Your answer should consist of every line from the records that holds the string "window".

Collected data entries
········

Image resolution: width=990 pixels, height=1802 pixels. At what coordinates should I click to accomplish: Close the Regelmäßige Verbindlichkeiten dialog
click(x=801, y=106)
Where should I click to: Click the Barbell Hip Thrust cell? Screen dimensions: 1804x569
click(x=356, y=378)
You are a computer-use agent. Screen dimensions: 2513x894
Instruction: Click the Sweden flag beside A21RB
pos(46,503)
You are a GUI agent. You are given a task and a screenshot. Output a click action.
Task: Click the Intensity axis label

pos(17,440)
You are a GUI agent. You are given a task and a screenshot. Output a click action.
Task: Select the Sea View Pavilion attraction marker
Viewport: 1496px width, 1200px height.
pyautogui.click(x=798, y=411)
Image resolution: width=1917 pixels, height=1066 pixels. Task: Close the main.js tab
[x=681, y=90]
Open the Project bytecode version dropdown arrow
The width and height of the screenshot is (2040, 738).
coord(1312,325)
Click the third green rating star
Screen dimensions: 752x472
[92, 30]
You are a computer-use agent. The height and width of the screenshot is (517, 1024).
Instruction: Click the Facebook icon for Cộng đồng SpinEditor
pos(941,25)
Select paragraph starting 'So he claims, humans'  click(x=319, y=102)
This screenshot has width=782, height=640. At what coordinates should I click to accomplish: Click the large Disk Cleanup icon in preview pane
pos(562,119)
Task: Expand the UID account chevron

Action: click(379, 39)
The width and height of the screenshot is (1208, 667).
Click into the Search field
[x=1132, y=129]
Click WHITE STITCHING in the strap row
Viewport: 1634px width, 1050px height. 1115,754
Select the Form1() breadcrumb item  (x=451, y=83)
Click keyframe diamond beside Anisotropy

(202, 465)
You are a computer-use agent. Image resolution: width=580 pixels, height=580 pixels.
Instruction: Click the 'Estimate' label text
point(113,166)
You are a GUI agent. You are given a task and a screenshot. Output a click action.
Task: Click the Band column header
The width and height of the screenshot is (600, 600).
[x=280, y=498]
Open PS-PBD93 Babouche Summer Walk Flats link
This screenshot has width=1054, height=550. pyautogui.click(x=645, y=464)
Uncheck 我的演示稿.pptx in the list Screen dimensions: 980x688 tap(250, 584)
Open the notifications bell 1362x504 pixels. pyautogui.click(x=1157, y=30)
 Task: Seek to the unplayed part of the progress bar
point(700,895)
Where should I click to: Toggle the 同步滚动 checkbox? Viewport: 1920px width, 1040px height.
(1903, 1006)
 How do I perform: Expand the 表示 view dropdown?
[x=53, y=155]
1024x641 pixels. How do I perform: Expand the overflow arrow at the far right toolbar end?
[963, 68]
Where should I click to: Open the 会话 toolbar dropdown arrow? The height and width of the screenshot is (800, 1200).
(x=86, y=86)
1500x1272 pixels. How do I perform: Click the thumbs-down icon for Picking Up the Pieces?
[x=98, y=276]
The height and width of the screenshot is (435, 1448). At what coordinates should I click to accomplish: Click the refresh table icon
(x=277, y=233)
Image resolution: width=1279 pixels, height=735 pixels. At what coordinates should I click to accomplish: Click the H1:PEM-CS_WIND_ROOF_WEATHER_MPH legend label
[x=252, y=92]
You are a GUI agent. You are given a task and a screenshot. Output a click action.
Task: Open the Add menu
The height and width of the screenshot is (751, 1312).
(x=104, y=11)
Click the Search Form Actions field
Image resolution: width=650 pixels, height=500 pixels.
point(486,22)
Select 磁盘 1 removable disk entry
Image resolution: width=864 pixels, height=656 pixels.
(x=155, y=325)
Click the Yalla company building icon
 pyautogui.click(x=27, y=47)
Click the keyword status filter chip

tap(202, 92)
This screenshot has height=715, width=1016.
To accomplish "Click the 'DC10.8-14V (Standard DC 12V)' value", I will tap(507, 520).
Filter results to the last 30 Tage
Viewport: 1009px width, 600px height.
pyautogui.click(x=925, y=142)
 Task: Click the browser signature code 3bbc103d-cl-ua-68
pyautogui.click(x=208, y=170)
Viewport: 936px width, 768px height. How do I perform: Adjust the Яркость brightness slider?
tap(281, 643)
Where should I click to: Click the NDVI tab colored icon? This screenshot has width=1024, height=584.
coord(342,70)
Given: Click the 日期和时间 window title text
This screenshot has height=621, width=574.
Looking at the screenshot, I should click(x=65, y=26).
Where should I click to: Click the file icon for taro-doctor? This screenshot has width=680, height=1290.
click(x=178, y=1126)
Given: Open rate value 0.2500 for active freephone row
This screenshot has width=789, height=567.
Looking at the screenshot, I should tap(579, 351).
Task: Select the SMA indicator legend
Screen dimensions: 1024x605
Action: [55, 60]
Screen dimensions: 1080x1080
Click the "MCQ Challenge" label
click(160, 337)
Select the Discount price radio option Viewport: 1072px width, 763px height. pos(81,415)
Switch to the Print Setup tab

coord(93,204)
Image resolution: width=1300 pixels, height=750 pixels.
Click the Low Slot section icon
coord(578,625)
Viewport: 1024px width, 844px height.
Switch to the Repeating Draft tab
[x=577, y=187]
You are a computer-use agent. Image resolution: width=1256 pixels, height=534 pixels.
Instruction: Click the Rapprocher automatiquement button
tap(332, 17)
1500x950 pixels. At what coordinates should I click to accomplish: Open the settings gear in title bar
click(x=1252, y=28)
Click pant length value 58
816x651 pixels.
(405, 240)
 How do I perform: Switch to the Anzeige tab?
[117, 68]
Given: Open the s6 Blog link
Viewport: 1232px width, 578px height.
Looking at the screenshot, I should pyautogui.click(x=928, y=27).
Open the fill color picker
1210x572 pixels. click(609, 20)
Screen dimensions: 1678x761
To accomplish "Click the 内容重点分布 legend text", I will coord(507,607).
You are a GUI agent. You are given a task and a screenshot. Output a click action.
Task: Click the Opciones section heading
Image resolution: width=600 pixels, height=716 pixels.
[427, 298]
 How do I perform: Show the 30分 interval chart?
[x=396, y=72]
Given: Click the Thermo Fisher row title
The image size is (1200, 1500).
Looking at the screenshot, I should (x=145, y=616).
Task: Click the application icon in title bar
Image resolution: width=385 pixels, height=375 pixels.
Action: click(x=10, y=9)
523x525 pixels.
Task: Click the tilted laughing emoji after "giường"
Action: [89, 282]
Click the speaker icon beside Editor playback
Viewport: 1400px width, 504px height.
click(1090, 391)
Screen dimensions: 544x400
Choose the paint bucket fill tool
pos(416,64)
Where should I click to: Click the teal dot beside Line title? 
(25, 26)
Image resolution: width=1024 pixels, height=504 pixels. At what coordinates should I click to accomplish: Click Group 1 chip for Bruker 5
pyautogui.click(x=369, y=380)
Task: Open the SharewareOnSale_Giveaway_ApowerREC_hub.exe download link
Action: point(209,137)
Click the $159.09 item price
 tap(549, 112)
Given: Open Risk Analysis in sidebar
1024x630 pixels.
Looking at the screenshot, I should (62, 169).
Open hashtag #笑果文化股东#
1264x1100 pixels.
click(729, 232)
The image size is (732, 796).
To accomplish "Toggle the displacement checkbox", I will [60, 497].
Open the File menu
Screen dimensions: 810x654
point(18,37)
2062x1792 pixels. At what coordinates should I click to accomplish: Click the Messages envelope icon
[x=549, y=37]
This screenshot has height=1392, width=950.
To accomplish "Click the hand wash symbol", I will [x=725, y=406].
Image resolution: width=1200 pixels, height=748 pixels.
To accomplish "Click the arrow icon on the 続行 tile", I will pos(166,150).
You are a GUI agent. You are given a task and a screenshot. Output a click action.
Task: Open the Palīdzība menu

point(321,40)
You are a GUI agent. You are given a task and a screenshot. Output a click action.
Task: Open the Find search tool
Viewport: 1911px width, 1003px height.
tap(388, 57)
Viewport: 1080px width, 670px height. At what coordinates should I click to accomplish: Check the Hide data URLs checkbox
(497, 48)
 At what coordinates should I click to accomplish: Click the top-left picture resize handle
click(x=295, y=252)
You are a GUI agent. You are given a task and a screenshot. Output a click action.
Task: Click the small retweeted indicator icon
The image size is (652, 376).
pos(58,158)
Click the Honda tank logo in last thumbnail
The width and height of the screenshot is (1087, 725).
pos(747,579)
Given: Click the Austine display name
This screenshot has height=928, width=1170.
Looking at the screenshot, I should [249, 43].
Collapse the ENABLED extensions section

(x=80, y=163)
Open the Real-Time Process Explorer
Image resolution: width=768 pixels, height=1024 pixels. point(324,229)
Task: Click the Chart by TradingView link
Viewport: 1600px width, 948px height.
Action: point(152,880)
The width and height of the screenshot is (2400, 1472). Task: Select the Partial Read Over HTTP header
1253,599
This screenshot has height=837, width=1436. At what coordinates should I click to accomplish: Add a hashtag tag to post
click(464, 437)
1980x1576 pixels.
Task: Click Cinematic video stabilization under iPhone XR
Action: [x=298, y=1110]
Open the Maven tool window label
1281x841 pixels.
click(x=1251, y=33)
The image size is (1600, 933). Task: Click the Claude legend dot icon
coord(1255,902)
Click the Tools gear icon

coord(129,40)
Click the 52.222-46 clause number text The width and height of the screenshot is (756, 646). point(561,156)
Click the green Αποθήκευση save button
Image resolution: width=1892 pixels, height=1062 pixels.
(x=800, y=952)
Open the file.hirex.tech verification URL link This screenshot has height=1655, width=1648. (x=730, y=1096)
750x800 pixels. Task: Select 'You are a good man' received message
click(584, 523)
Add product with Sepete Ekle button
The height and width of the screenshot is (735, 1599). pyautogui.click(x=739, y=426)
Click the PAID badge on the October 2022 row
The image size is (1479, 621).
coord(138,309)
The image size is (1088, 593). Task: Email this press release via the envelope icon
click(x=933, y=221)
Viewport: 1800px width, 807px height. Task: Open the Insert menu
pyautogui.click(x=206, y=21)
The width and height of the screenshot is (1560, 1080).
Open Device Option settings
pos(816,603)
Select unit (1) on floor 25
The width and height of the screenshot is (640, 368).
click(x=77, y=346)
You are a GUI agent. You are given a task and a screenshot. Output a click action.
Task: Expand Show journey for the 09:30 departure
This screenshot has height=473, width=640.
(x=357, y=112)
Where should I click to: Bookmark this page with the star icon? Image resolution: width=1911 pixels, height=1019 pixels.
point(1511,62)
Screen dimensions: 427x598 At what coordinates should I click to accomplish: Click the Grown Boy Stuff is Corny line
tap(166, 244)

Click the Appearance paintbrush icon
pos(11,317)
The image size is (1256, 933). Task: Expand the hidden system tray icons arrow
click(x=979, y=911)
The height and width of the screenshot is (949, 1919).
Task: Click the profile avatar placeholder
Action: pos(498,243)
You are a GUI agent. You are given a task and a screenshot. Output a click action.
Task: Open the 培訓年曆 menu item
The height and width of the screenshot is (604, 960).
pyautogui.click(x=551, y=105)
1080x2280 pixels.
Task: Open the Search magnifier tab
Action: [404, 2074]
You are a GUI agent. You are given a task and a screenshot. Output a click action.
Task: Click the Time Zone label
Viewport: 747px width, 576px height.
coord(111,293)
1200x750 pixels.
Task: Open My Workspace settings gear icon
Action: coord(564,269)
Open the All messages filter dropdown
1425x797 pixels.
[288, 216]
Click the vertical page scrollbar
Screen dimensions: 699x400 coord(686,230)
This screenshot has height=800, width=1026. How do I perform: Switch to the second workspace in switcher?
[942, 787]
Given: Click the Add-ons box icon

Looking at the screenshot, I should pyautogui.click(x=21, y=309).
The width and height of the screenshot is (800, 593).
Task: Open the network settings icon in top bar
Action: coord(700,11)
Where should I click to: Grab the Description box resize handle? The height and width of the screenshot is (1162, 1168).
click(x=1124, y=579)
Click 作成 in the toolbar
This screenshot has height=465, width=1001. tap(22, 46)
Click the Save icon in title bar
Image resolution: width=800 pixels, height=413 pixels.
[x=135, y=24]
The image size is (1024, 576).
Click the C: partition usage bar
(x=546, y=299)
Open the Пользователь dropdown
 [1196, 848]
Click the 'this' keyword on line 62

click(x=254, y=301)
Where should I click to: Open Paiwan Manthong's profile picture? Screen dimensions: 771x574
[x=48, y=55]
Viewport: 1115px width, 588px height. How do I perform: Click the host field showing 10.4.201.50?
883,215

········

§ RESPONSE:
Given: Click the 日期和时间 window title text
Open the Maven tool window label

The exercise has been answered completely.